Task objective: Pick out and copy every line of the material below that contains the string "what". Treat uppercase and lowercase as different.

┌────────

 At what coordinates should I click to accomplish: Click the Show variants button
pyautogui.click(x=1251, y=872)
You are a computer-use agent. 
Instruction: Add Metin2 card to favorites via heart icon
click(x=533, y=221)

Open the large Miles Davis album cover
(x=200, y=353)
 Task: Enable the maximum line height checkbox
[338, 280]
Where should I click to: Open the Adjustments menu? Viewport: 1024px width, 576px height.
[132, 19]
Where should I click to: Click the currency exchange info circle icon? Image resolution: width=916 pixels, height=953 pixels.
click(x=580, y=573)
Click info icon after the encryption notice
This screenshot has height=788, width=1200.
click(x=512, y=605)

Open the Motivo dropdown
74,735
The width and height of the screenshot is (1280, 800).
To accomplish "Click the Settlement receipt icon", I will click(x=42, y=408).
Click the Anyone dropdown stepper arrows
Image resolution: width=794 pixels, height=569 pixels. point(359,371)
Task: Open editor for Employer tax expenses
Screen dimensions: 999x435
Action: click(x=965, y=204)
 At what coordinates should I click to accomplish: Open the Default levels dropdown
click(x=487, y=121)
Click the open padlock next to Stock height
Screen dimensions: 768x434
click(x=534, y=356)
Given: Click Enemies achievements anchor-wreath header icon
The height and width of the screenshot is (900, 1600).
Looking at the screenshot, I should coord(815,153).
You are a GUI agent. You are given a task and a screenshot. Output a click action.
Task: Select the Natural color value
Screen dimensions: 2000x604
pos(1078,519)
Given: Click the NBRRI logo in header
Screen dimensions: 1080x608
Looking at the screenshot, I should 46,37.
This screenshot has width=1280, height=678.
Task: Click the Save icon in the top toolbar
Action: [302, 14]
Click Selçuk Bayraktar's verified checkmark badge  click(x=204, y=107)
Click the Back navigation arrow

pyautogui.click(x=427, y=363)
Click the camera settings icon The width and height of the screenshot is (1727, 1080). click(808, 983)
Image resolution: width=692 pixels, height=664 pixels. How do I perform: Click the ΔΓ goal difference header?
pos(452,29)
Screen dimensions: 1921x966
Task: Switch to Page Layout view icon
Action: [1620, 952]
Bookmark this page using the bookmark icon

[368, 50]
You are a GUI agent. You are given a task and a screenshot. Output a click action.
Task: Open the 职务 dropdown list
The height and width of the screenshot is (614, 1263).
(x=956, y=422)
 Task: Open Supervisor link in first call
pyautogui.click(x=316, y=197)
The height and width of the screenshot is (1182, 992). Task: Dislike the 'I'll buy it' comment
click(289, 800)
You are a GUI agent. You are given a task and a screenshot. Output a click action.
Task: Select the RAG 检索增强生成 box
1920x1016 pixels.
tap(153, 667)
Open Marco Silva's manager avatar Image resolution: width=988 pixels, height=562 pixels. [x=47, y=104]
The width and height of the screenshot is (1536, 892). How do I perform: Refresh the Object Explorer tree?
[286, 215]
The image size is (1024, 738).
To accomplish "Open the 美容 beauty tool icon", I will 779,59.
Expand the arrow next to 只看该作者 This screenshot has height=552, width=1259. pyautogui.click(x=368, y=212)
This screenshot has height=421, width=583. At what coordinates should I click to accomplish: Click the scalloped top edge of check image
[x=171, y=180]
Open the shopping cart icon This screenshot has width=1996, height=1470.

└────────

Exercise result:
 At what coordinates should I click to accomplish: Click the Show variants button
 At what coordinates should I click to accomplish: Open the Default levels dropdown
This screenshot has height=421, width=583. At what coordinates should I click to accomplish: Click the scalloped top edge of check image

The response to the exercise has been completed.